• Activity
Only the lines from the one that contains "Screen dimensions: 1080x605" to the last line below, both included, should be transcribed. Pictures stay out of the copy.

• Exercise materials

:::::

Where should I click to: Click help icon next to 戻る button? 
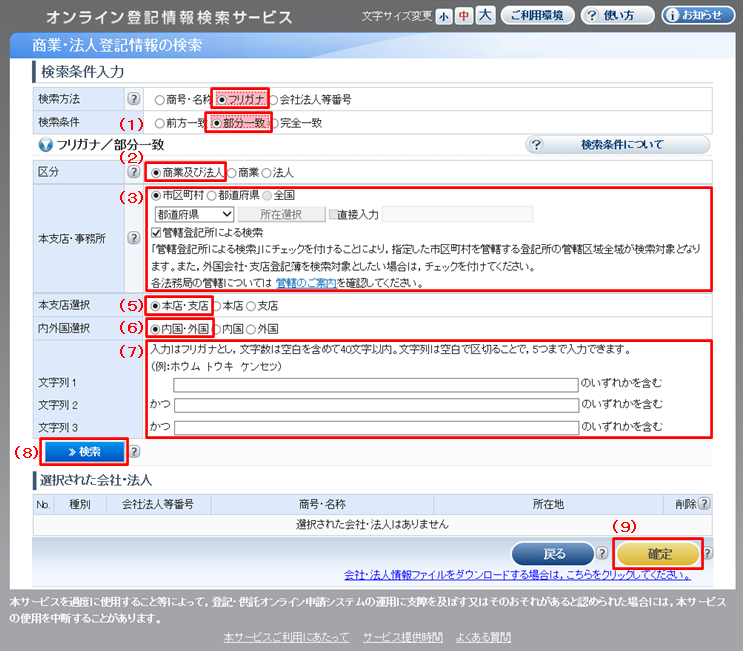click(602, 553)
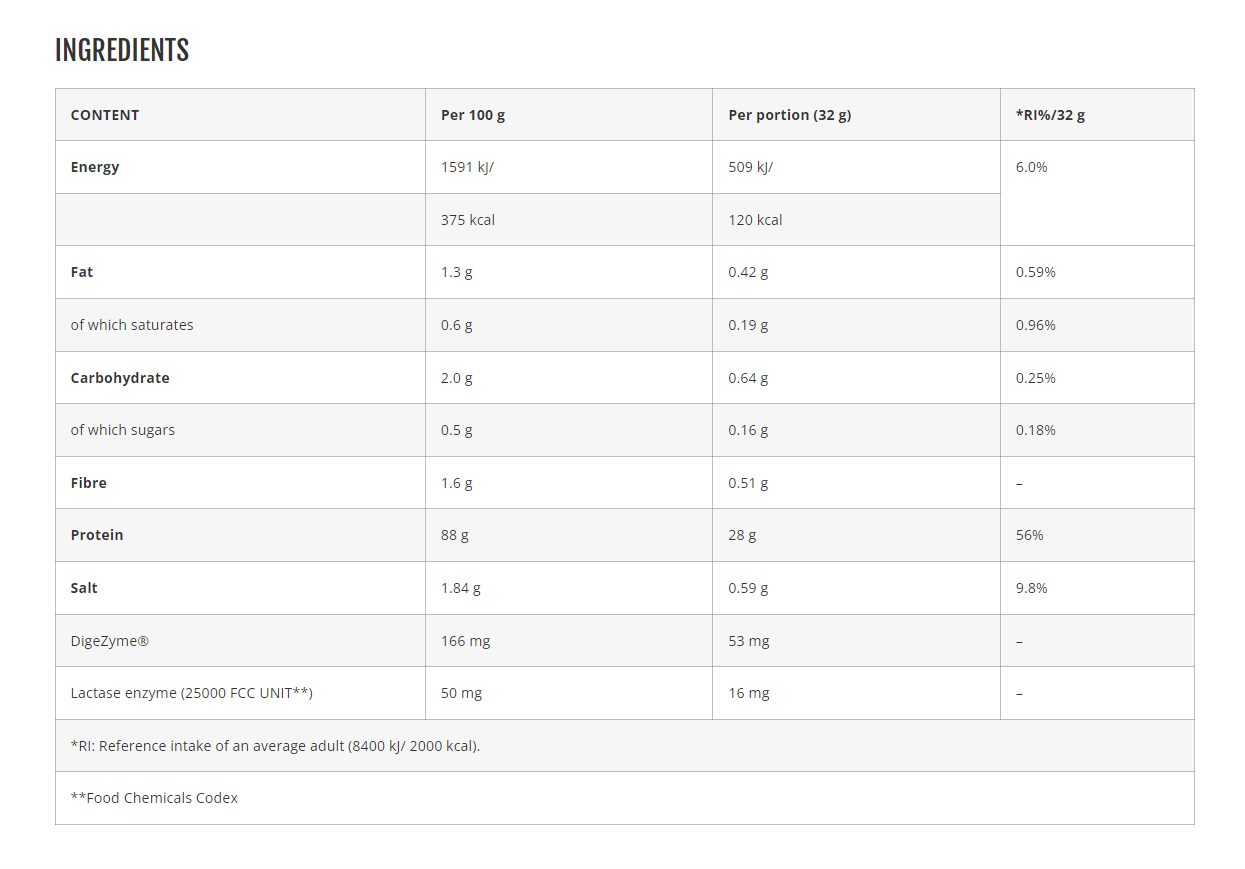Click the INGREDIENTS heading
The image size is (1245, 869).
122,50
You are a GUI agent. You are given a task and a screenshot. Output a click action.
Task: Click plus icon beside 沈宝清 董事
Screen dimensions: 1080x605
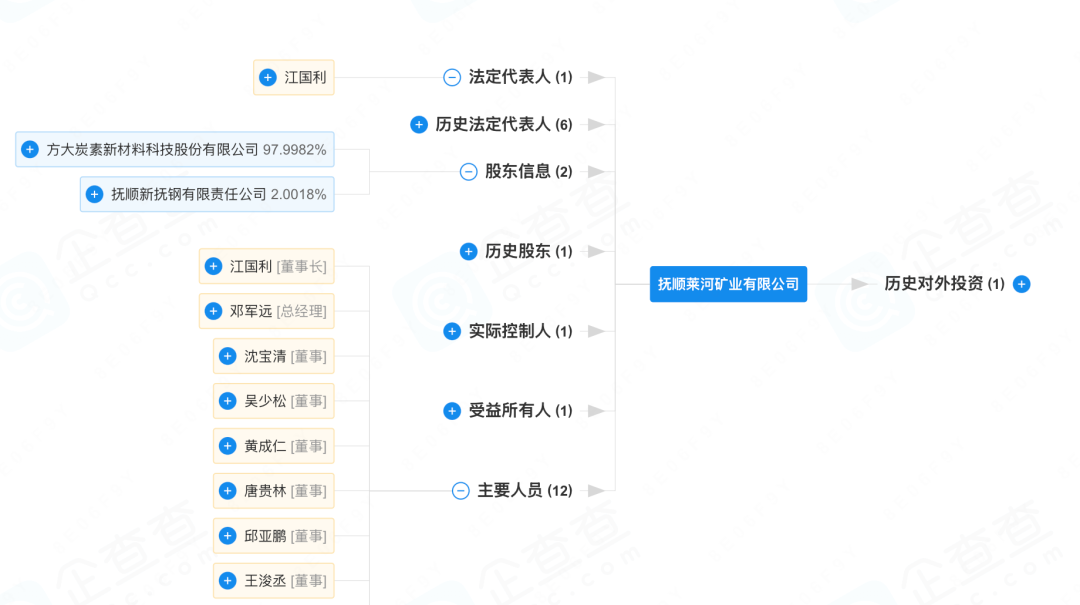[228, 356]
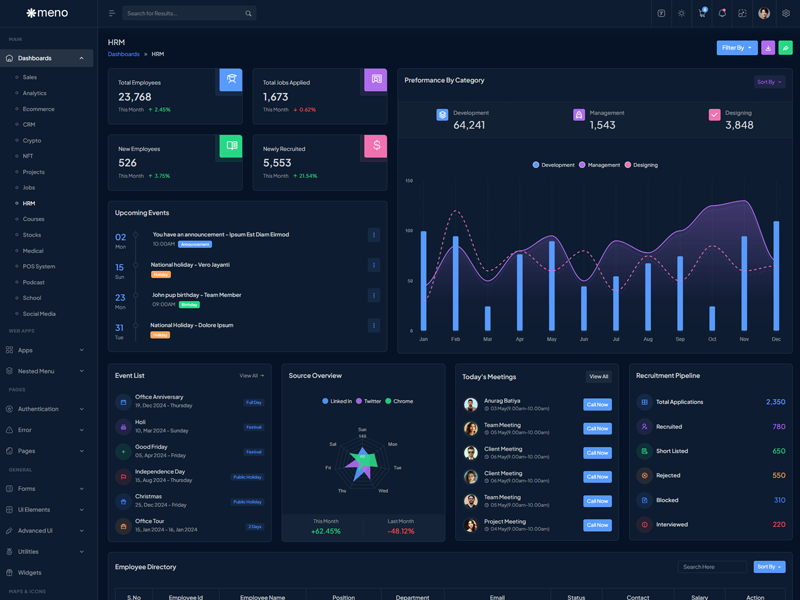Toggle the light/dark theme sun icon
This screenshot has width=800, height=600.
[x=681, y=14]
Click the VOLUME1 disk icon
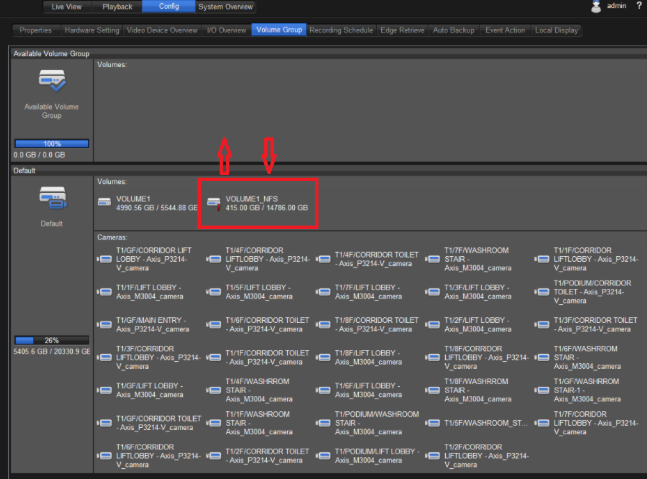 [104, 203]
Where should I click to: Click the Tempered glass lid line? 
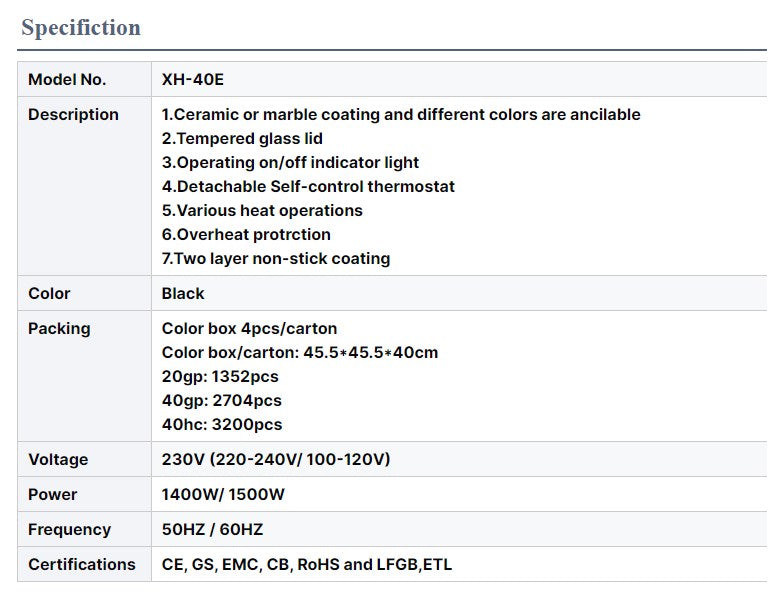tap(242, 139)
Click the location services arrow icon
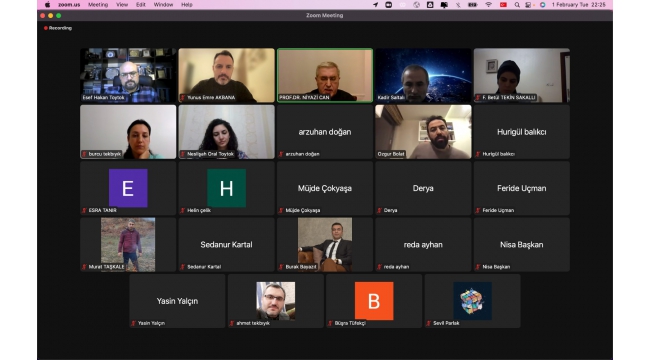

:::::

• Written solution
Screen dimensions: 1080x605
[228, 356]
Toggle the light/dark theme sun icon
This screenshot has width=800, height=600.
[x=681, y=14]
Click the VOLUME1 disk icon
 [104, 203]
Where should I click to: Click the Tempered glass lid line? 
tap(242, 139)
Click the location services arrow icon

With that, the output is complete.